Senator CAROL BROWN: Given that you believe there needs to be considerable refinement—I think that's what you said—what do you think the government needs to do? Does it need to have meaningful consultation or enter a co-design process before settling on a model going forward?
Ms Sackey : I would suggest that a co-design process, actually incorporating the voices of people with lived experience, is really critical to designing good approaches to this model. I would also suggest making the NDIA look at their strategic cultural diversity plan. They did release one in 2018, but we are waiting on an implementation plan. We haven't actually seen the implementation plan. It would be terrific to be able to seek some of that documentation and some engagement to develop real landmarks for how this would work, including how we might collect data, how we might diversify the pool of people who deliver assessments and how we look at the engagement and training of interpreters.

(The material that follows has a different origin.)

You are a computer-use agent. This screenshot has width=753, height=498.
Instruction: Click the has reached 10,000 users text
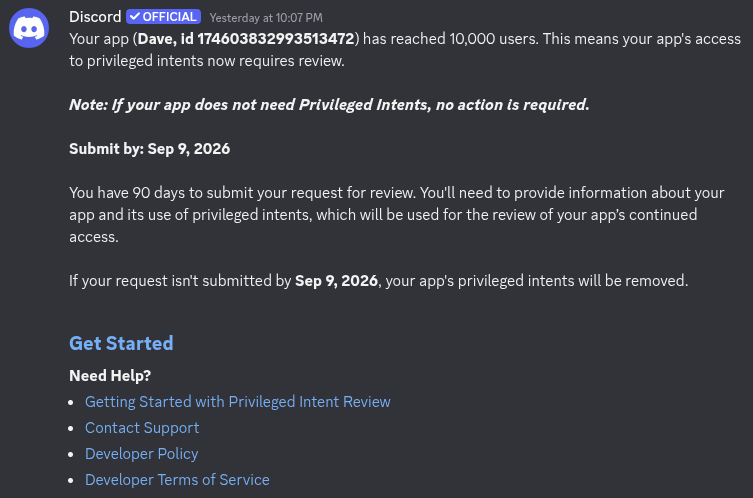click(449, 38)
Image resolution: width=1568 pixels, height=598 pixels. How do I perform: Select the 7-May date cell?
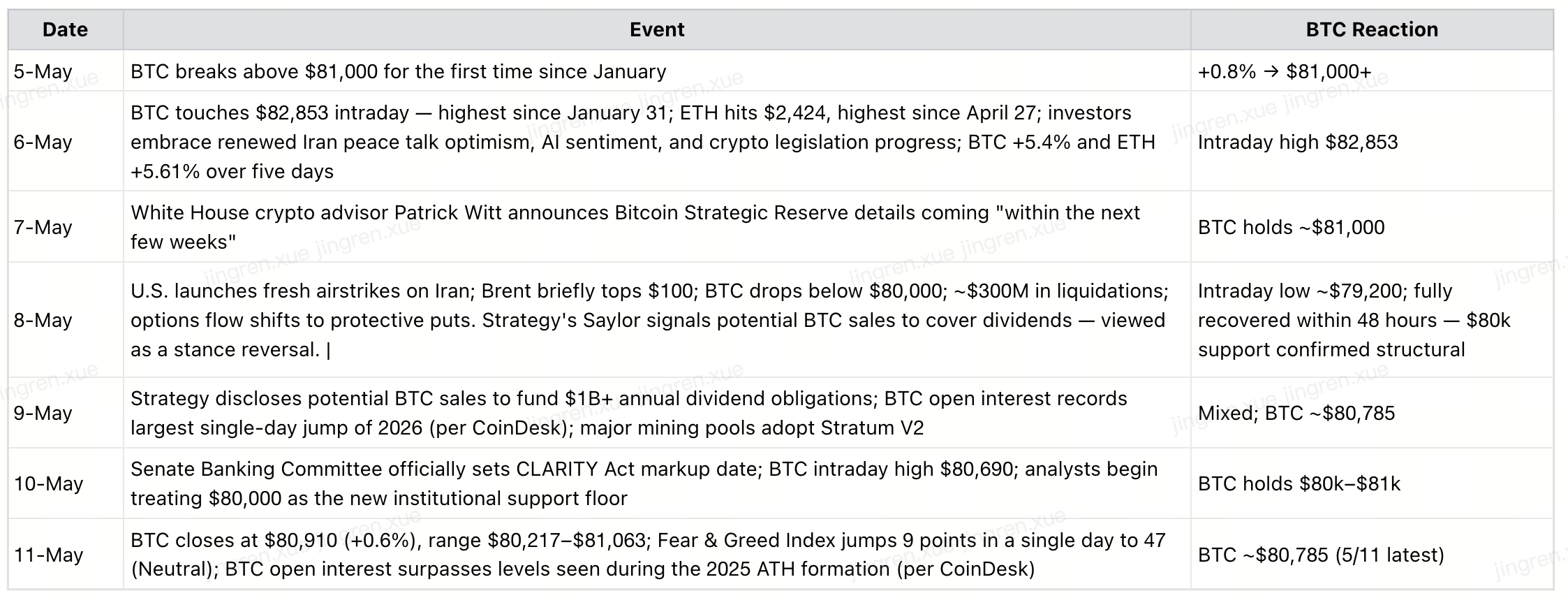[66, 226]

All of those things would strengthen the framework and would also then, obviously, make it more equitable for everyone.
Prof. Paxton : I would add that I think the commissioning process should actively consider complexity and should articulate this within the contracts and within the KPIs. We need to ensure that we are addressing the equity issues as we commission any independent assessment process. That needs to include language services, proportionate representation, accountability to address any gaps and shortfalls, and flexibility within both the contract arrangements and the assessment tool adapted and chosen. There are issues around interpreter funding, as was discussed, but ultimately we also need to be reporting on CALD populations. We need to consider our diversity within Australia. If we don't have some measurement or some understanding, we're not going to be able to evaluate any policy or programmatic changes. I think incorporating migration related data in terms of country of birth, language, whether an interpreter is required, when people arrived in Australia, ethnicity and cultural background will actually let us evaluate any co-design or policy that is implemented.

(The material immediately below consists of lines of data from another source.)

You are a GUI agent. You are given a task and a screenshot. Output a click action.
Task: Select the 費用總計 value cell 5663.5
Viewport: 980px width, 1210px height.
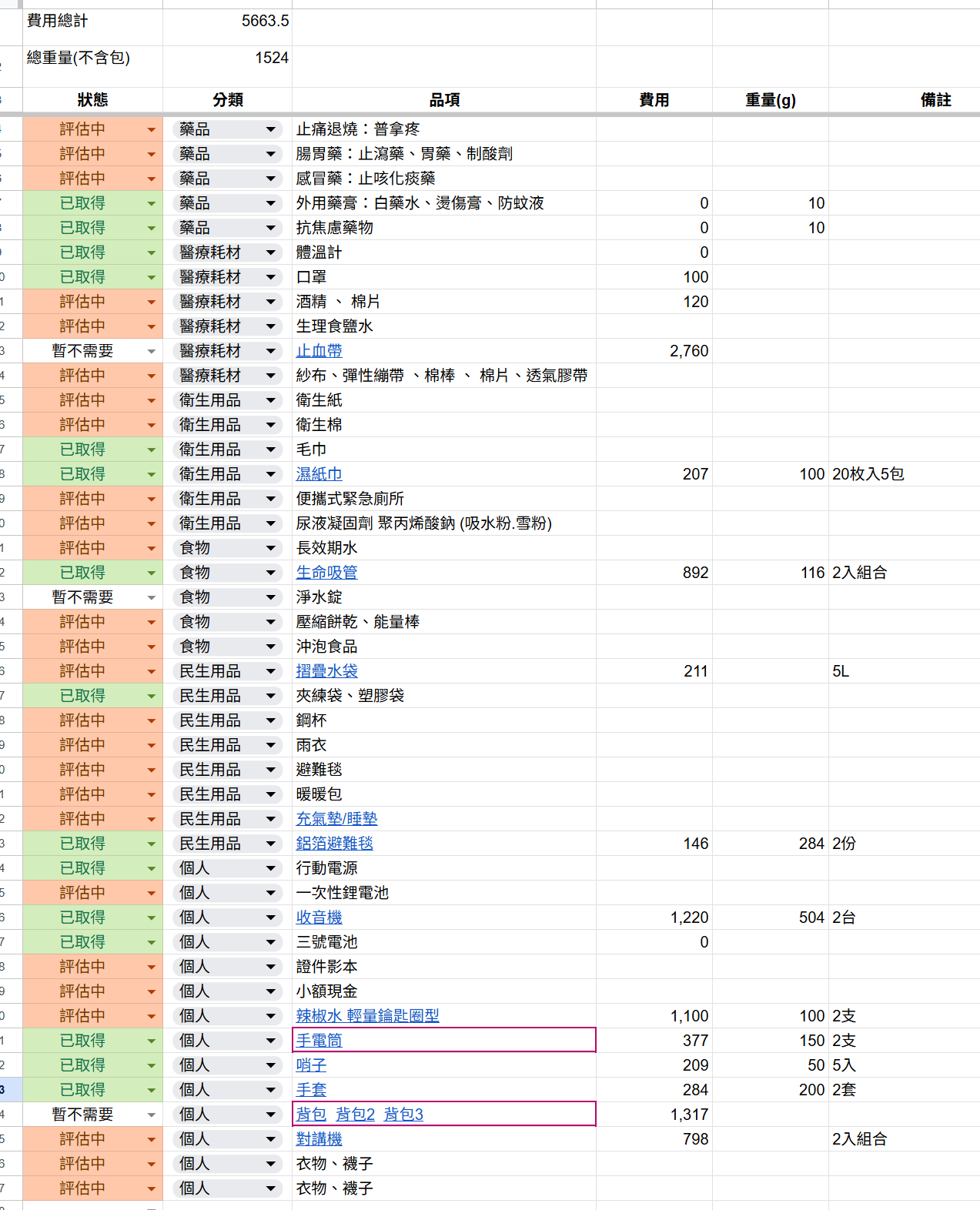pos(227,22)
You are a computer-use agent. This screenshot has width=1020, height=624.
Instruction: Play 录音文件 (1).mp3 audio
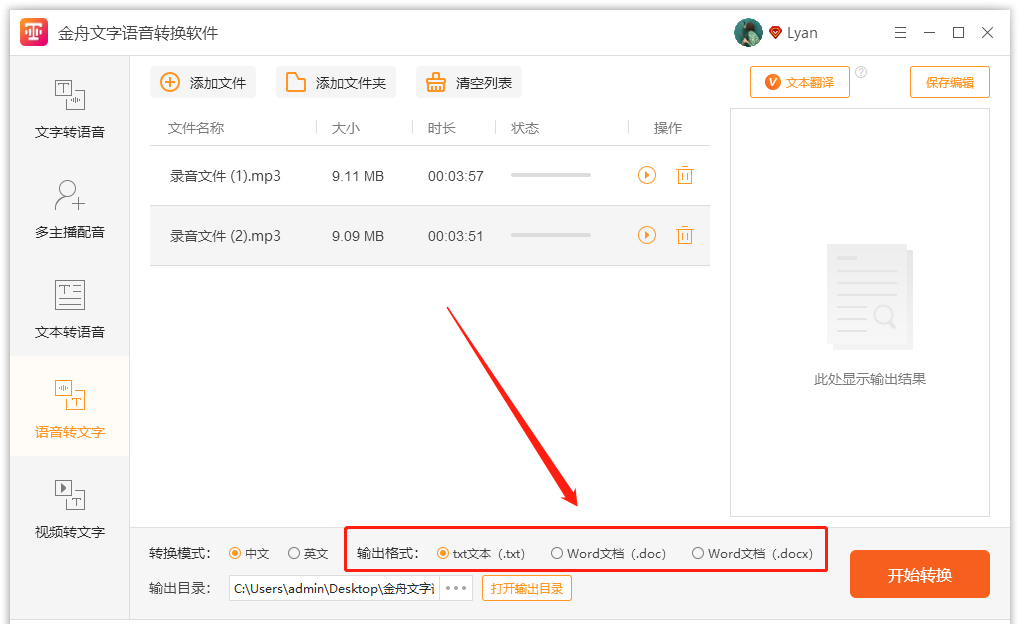pyautogui.click(x=647, y=176)
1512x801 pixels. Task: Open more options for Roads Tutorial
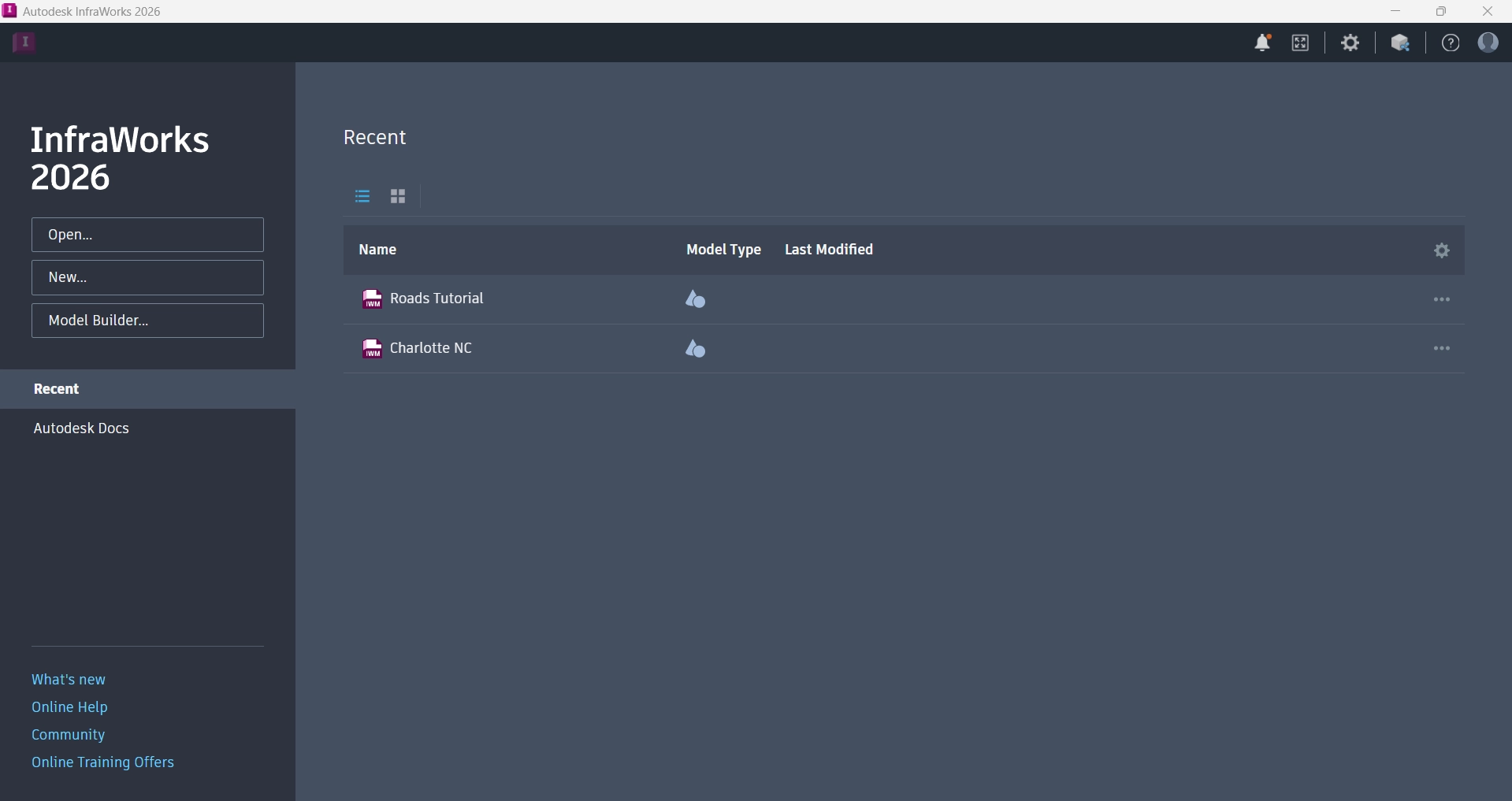(x=1441, y=299)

Ms Sackey : And I think COVID has really highlighted the need to capture this data.
Senator CAROL BROWN: The tenders have already been awarded for the panel that's doing an assessment. I'm not aware of whether any of the issues that you've just highlighted were part of that tender process. Are you aware of that?
Prof. Paxton : A lack of information on language services and considering vulnerability within the information paper would suggest that it's perhaps not likely to have been included in the tenders. But I don't have information—
Ms Sackey : No. From what I recall, there was some indication that training was a requirement; people needed to demonstrate that they were doing some kind of cross-cultural training. There was also a suggestion that they would be matching people with allied health professionals from similar cultural and language groups, but there was no indication of how that would be done. I would also suggest that a lot of the concerns that we have raised, and have been continually raising, wouldn't have been considered in that tendering process.
Senator CAROL BROWN: Okay. Thank you for your time today.
CHAIR: Professor Paxton and Ms Sackey, thank you very much for your submission and thank you for coming along and discussing it with us today. We appreciate it.